= 課題 =
以下の抜粋文のうち、「たとえば、事前に買おうと思っ」を含む箇所から書き始めて「がってしまうということです。」まで書いたら止め、その範囲を「ジャム」を「クッキー」に置き換えて書き直してください。

選択のパラドックスとは何か?~シーナ・アイエンガー『選択の科学』より~
選択のパラドックスとは
選択のパラドックスとは、選択肢の数や特性によって、選択結果が逆転する現象のことを指します。
選択肢が多いことは、喜ばしいことです。しかし、選択肢が多すぎれば選択が難しくなり、結果的に満足度は下がってしまいます。
たとえば、事前に買おうと思っていたものがあったのに、お店に行ってみると種類が多すぎて選べず、結局なにも買わずに帰ってきてしまったという経験は、誰しもあると思います。
これが「選択のパラドックス」です。
選択のパラドックスは、コロンビア大学ビジネススクールのシーナ・アイエンガー教授の実験によって、明らかにされました。
ジャムの実験
シーナ・アイエンガー教授が行った実験は、ジャムを使ったものでした。お店の入口近くにジャムの試食コーナーをつくり、24種類のジャムを置いた時と6種類のジャムを置いた時の来店客の動向を比べました。
この結果、24種類のジャムを置いた時には、来店客のうち60%が試食コーナーに立ち寄り、6種類のジャムを置いた時には、40%しか立ち寄らなかったことがわかりました。しかし、この中で購入した人の割合を調べると、6種類のジャムを置いた時の試食客の30%が購入にいたったのに対し、24種類のジャムを置いた時は試食客の3%しか購入しませんでした。この実験で言えることは、豊富な品揃えは集客においては効果がありますが、売上自体は下がってしまうということです。

= 保存データ =
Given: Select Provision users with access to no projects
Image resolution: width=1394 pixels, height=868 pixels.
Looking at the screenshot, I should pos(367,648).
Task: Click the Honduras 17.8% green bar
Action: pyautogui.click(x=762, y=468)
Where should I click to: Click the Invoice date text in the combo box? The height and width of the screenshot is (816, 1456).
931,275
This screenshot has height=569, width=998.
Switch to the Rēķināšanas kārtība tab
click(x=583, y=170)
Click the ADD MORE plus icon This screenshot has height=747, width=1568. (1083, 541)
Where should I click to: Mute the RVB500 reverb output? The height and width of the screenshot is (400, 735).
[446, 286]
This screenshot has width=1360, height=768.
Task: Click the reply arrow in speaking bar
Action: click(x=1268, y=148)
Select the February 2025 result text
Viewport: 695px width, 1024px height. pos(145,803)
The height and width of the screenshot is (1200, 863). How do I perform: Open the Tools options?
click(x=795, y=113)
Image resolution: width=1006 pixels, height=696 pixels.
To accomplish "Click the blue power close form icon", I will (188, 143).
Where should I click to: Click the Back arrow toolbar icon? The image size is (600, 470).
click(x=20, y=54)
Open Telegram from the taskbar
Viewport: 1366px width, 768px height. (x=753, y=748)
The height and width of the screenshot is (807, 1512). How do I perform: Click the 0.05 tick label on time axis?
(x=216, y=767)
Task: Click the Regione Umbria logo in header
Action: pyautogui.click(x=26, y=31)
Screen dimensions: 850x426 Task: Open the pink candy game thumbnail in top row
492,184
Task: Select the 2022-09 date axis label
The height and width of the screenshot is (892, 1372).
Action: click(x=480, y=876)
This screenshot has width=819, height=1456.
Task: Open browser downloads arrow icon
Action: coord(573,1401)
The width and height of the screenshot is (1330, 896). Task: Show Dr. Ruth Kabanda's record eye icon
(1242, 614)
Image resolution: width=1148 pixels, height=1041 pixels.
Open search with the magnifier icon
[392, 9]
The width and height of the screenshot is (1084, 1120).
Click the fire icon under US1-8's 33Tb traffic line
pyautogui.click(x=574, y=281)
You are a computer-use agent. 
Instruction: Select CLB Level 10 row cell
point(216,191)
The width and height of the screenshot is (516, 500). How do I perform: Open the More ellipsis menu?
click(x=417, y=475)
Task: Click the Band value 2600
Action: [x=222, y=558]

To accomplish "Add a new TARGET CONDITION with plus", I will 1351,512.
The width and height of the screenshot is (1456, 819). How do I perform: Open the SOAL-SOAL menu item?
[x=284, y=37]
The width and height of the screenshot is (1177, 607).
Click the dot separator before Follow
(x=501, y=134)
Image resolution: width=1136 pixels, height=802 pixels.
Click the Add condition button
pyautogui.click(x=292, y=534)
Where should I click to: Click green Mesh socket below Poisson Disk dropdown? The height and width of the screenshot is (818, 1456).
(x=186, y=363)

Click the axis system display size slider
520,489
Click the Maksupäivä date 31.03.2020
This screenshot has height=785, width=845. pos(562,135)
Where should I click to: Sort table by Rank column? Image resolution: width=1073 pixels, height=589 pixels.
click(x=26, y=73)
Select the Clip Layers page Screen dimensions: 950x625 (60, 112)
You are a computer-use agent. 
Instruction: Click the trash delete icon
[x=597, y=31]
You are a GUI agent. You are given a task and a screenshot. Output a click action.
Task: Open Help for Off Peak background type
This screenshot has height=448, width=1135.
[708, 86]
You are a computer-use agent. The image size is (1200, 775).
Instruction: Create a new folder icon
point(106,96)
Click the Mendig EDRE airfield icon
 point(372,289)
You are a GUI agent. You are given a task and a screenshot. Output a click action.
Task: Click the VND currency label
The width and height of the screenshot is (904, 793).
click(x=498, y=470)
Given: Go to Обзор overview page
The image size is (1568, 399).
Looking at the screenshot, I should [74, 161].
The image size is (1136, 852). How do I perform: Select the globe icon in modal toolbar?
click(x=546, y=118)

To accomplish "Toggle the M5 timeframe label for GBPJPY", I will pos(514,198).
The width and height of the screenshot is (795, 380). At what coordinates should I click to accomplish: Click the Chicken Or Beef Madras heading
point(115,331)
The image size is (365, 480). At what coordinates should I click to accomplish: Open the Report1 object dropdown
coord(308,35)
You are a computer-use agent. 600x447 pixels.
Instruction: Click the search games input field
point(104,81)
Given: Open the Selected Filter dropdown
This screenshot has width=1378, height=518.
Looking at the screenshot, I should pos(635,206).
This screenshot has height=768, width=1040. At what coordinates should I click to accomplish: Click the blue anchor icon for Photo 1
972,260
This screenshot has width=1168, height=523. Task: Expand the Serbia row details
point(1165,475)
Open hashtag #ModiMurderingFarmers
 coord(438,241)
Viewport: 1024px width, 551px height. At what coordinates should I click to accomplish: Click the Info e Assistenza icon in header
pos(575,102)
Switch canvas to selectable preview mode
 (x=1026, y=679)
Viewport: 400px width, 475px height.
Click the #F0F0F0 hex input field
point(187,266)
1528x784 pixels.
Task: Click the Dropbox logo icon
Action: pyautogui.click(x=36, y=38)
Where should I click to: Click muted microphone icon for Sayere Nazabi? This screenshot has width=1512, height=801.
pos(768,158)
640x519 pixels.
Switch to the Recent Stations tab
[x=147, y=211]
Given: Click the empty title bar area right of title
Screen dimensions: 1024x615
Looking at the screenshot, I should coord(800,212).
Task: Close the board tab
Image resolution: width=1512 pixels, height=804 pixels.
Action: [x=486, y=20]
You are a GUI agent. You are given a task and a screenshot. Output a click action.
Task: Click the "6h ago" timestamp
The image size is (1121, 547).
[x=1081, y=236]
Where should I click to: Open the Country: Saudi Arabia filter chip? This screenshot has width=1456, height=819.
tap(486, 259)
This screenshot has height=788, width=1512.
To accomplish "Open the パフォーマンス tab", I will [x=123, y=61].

= 解答 =
たとえば、事前に買おうと思っていたものがあったのに、お店に行ってみると種類が多すぎて選べず、結局なにも買わずに帰ってきてしまったという経験は、誰しもあると思います。
これが「選択のパラドックス」です。
選択のパラドックスは、コロンビア大学ビジネススクールのシーナ・アイエンガー教授の実験によって、明らかにされました。
クッキーの実験
シーナ・アイエンガー教授が行った実験は、クッキーを使ったものでした。お店の入口近くにクッキーの試食コーナーをつくり、24種類のクッキーを置いた時と6種類のクッキーを置いた時の来店客の動向を比べました。
この結果、24種類のクッキーを置いた時には、来店客のうち60%が試食コーナーに立ち寄り、6種類のクッキーを置いた時には、40%しか立ち寄らなかったことがわかりました。しかし、この中で購入した人の割合を調べると、6種類のクッキーを置いた時の試食客の30%が購入にいたったのに対し、24種類のクッキーを置いた時は試食客の3%しか購入しませんでした。この実験で言えることは、豊富な品揃えは集客においては効果がありますが、売上自体は下がってしまうということです。